Resterà negli anni, forse nei secoli, nello splendido boschetto del Convento dell'Ecce Homo di Mesoraca (Crotone), la statua in bronzo scolpita e donata dallo scultore calabrese Carlo Cistaro, che per motivi di lavoro si è trasferito da Mesoraca a Milano dove ha frequentato l'Accademia di Brera.
Un'opera che racchiude la devozione di Cistaro verso questo santo e verso questo Santuario, all'ombra del quale, nella frazione Filippa, Carlo è vissuto per tanti anni in una famiglia di antica tradizione artistica.
Un atto di amore verso la sua terra di origine e verso il luogo più religioso e mistico di questo territorio. Ma non solo. Un esempio di arte, di grande professionalità, di sapiente tecnica e di grande manualità di questo giovane artista trentottenne, che incarna indiscutibilmente la più alta espressione di questo territorio, molto apprezzato al Nord, dove continua a mietere successi per le sue innumerevoli mostre nei posti più apprezzati.
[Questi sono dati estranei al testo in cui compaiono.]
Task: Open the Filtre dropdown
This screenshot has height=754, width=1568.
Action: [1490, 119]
L'inaugurazione della statua di S. Francesco nell'atto di ricevere le stimmate si è svolta nell'oasi verde di pace del bosco del Santuario, con la benedizione impartita dal ministro provinciale dei frati minori di Calabria, padre Francesco Lanzillotta e la presenza dello stesso scultore Carlo Cistaro, un giovane generoso e soprattutto dal carattere mite e modesto. La statua è alta 2 metri e 50, pesa 300 chili ed è stata fusa nella fonderia Rimart di Milano.
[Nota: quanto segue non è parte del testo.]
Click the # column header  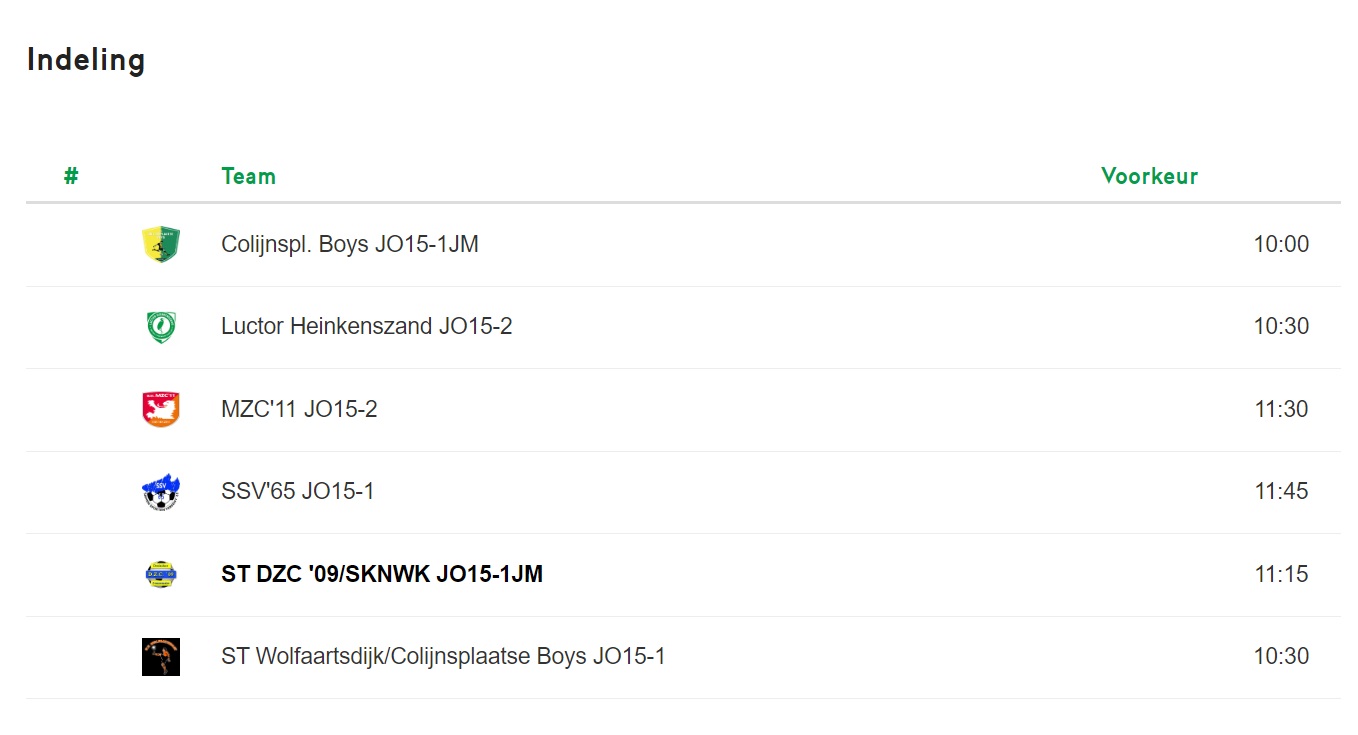[71, 177]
«La rappresentazione delle stimmate – ci dice lo scultore Carlo Cistaro – vede quest'ultime come una pioggia di gocce rosse sospese nel vuoto che cadono sul corpo del santo. L'espressione del santo, raffigurato nella sua giovinezza, costituisce l'elemento che più colpisce l'osservatore. Esso conferisce alla sua figura una sovrumana dolcezza ed una bellezza interiore che riflette il carattere mistico, proprio del santo. Il saio, reso in maniera realistica, evidenzia la trama del tessuto e l'intreccio della corda, conferendo all'opera una profondità sia umana che spirituale. La collocazione della statua, tra l'altro, rafforza e riflette la personalità del santo ed il significato dell'opera; la natura incontaminata, i rumori del vicino ruscello, il cinguettio degli uccelli incidono emotivamente sull'opera, stimolando l'osservatore al raccoglimento ed alla riflessione spirituali».
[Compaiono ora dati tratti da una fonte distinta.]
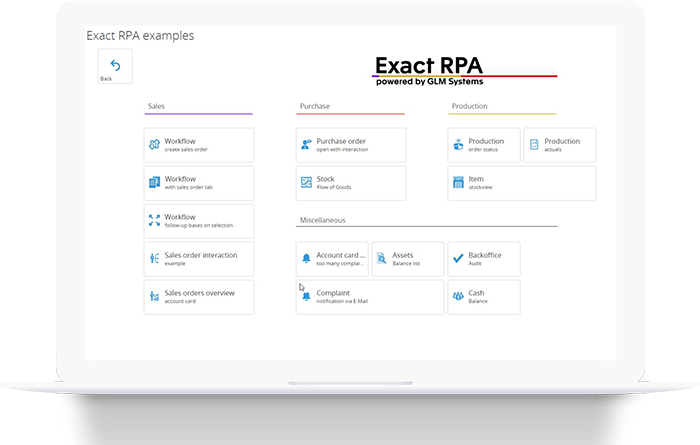Viewport: 700px width, 445px height.
Task: Click the Production order status icon
Action: pyautogui.click(x=458, y=145)
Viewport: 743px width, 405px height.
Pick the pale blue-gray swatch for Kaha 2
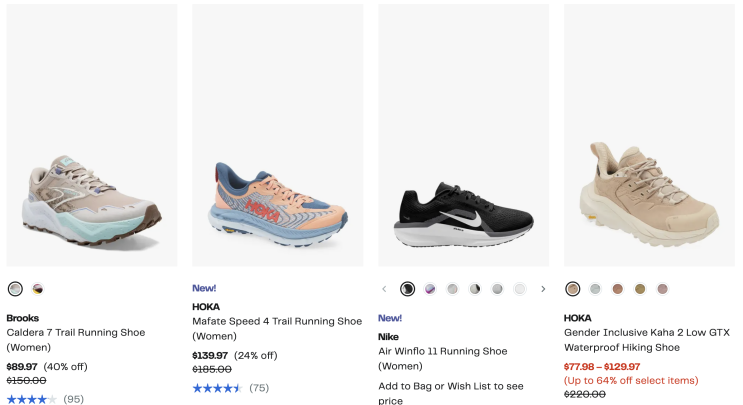coord(595,289)
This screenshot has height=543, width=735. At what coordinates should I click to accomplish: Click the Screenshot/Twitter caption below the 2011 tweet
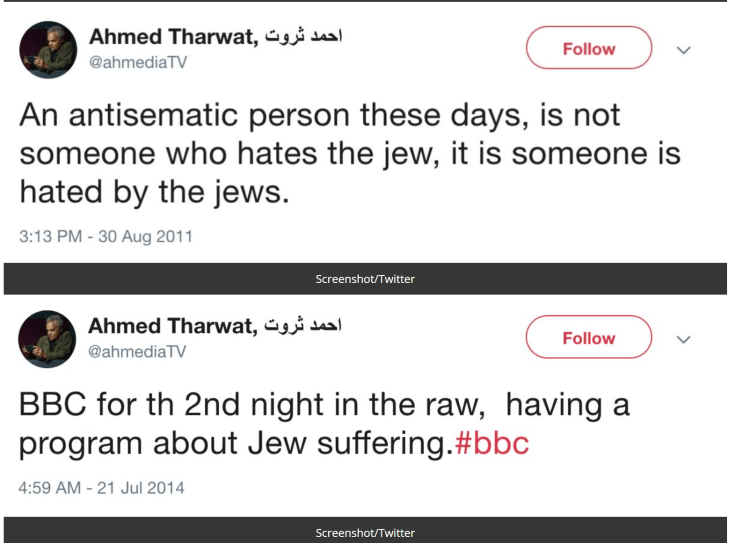[x=365, y=279]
Contemporaneamente all'inaugurazione dell'opera, è stata aperta, nel chiostro dello stesso Santuario, una mostra fotografica descrittiva, che illustra il processo creativo e le diverse fasi di lavorazione della statua. I diversi e complessi passaggi sono stati corredati da foto e didascalie, passando dalla realizzazione della scultura nuda in gesso, successivamente vestita dal saio con una tecnica innovativa, utilizzando stoffa vera e poi fusa in bronzo. Dalla scultura finita in gesso è stato poi eseguito uno stampo per ricavare la stessa opera in cera, che è stata poi ritoccata dallo stesso scultore per eliminare imperfezioni e sbavature. La fusione è stata realizzata nei forni che hanno raggiunto una temperatura tra i 1.100 ed i 1.200 gradi centigradi, attraverso il bronzo, che è costituito da due metalli, il rame e lo stagno.